My postdoctoral project has uncovered a neurotensin (NT) role in mediating valance assignment in the BLA (Li et al., 2022, Nature). Specifically, I found that NT released from the paraventricular nucleus of the thalamus (PVT) mediates BLA ensemble formation of both positive and negative valences and bi-directionally modulates reward and punishment learning in a dose-dependent manner. One challenge was to isolate NT from co-released glutamate, as we had identified that NT inputs to the BLA co-release glutamate. Typical approaches such as optogenetics would inevitably affect glutamate along with neuropeptides and could potentially confound the interpretation of the results. To overcome this, I collaborated with Drs. Feng Zhang and Yulong Li’s labs on adapting CRISPR-mediated Nt gene knockout and validating a genetically-encoded NT sensor. As both approaches showed high specificity to NT, I found that the Nt gene knockout in the PVTNT-BLA projection promotes punishment learning, while PVTNT-BLA optogenetic activation promotes reward learning. Consistently, both calcium dynamics in PVTNT axon terminals and NT sensor dynamics in the BLA are enhanced after reward learning and diminished after punishment learning.

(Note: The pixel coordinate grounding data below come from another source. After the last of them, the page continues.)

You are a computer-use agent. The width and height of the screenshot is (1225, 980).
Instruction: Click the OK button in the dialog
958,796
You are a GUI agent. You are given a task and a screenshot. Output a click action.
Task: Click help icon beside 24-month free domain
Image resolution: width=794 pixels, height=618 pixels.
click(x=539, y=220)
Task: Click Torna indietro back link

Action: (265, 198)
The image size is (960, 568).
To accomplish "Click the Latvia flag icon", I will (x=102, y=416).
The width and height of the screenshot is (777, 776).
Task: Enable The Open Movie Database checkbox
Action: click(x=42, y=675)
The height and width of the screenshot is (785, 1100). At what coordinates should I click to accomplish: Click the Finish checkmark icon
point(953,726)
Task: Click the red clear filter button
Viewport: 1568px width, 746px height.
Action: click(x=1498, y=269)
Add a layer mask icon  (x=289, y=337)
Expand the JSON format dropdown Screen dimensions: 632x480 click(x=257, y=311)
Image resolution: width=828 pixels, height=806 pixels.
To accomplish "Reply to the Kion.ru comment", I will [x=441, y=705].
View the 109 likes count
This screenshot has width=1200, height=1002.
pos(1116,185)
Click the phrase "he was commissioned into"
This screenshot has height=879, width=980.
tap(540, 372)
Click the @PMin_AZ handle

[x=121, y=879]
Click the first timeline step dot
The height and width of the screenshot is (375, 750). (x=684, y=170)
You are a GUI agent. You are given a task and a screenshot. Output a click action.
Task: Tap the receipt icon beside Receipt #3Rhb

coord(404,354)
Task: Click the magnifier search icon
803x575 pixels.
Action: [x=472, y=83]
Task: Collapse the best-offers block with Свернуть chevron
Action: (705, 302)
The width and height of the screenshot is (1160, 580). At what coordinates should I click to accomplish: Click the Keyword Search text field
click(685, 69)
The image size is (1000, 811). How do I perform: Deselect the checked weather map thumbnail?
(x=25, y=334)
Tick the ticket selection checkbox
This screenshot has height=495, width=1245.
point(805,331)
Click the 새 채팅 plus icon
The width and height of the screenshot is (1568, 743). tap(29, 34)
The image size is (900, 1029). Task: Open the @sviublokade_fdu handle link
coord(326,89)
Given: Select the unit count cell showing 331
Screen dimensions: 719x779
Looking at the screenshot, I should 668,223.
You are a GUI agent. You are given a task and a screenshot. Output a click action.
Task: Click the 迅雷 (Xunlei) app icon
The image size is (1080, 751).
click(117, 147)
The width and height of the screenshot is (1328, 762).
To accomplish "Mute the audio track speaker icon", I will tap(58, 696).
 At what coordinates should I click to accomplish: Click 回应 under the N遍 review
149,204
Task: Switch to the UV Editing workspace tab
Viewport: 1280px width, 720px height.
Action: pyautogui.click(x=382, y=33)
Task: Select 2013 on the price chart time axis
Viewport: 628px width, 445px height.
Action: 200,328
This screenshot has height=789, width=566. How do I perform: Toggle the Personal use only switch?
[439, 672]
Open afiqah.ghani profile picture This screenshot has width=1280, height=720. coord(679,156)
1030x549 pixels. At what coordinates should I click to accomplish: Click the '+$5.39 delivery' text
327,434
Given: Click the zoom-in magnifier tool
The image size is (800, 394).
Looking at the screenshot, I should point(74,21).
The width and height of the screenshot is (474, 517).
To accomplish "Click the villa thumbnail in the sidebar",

Using functional clustering, and computational analysis, I found that Nt gene knockout in the PVT-BLA blunts BLA encoding of learned valences at both the single-unit and population levels. Furthermore, CRISPR and control groups showed a variety of different behavioral patterns in response to Sucrose and Shock CSs. To identify and quantify potentially different behavioral states, I performed an unsupervised trial-by-trial clustering of behavioral responses to CSs based on automatic pose estimation, and found that Nt knockout reduces the number of trials where mice showed active behavioral responses to CSs.
Taken together, these findings indicate a neuropeptide that signals valence in the BLA, and show that NT is a critical modulator for assigning positive and negative valence in amygdala neurons during associative learning.
Dopamine (DA) is one of the major neuromodulators that signal reward and motivation. Studies have shown that DA firing exhibits aphasic pause in response to aversive stimuli, which is thought to mediate behavioral avoidance and punishment learning. However, it was unclear how aversive stimuli could cause DA inhibition, largely because the underlying neural circuits were unknown.
In graduate school, I utilized multiple techniques including optogenetics, in vivo electrophysiology, and endoscopic calcium imaging, to illustrate the role of the rostromedial tegmental nucleus (RMTg), a major inhibitory input to DA neurons, in driving DA inhibition (Li et al., 2019a, Elife) and mediating punished reward-seeking behavior (Li et al., 2019, Neuron). By combining mono-synaptic rabies tracing with cFos immunostaining and in vivo electrophysiology, I identified that a di-synaptic input from the rostral entopeduncular nucleus to the RMTg via the lateral habenula encodes negative valence (Li et al., 2019b, Elife) and cocaine avoidance (Li et al., 2021, J Neurosci).
In collaboration with other lab members, we discovered that the individual differences in cocaine avoidance are correlated with their RMTg activity (Parrilla-Carrero et al., 2022, J Neurosci) and are highly heritable (Eid et al., 2019, BioRxiv).
My main project during my master’s degree was to study the effects of chronic amphetamine withdrawal on stress-induced serotonin release to limbic structures. Using in vivo microdialysis, I found that restraint stress induced serotonin release into the central nucleus of amygdala and the ventral hippocampus. In rats underwent chronic amphetamine withdrawal, the stress-induced serotonergic response was enhanced in the amygdala and suppressed in the hippocampus, which was blocked by the local infusion of glucocorticoid receptors antagonists (Li et al., 2014, Eur J Neurosci).